Friday, January 15, 2010

This has been coming for a while

It has nothing much to do with how I feel at the moment.

We stand, as a species, on a very thin membrane. This veneer we call society; a veil called civilization that we pull over the basic animal to try and make something more of ourselves. Our highways and cities scratched into the patient earth do not comfort me. Walking along this road I hear the prehistoric demons of the trees whispering behind the curtain. Their shadowy voices pierce my armour of science and education.

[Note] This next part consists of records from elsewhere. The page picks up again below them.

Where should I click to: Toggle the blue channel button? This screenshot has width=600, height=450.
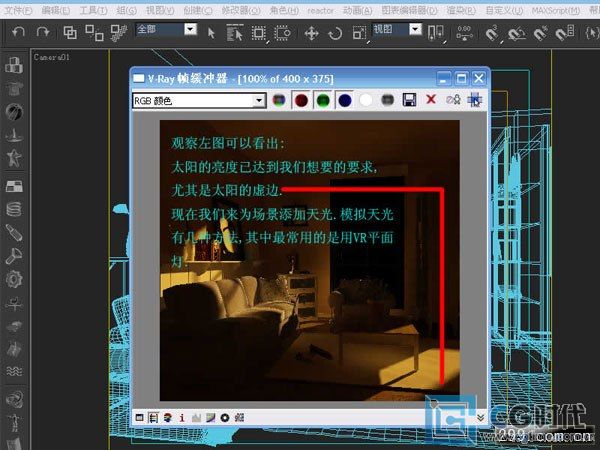coord(344,100)
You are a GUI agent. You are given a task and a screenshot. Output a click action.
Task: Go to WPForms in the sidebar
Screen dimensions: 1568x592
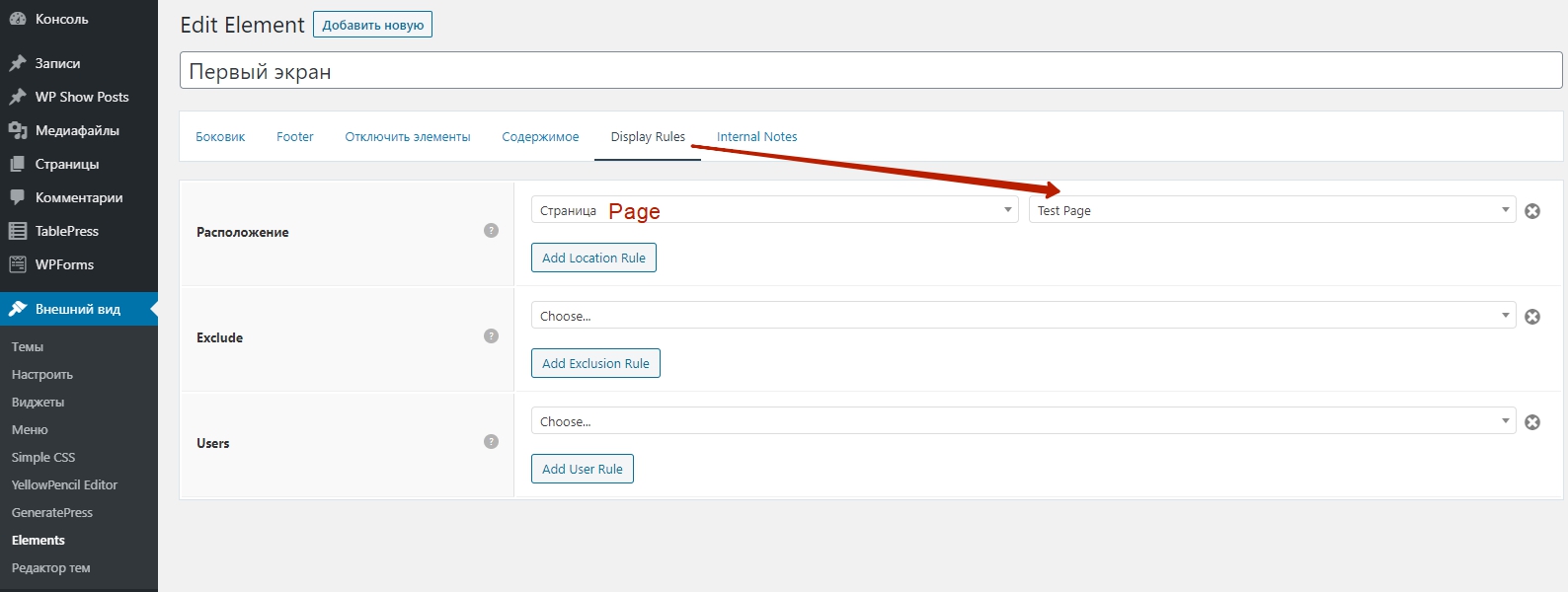(x=64, y=264)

Into the spaces in my coat fly the wind witches. Their skinny fingers pick and pull at every seam and they whip sand at my eyes. Their whispers spill into my brain. What right do you have to walk along so safely? How dare you try to protect yourself against nature! Do you believe for a second that you are any less an animal than the shivering fledgling or the cowering mice? Throw off this shameful pretence of enlightenment. It is nothing but a mulish refusal to realize that one day you too will die. We, the wind witches, will carry away your ashes, and the earth will suck up your bones, and you will not be any longer.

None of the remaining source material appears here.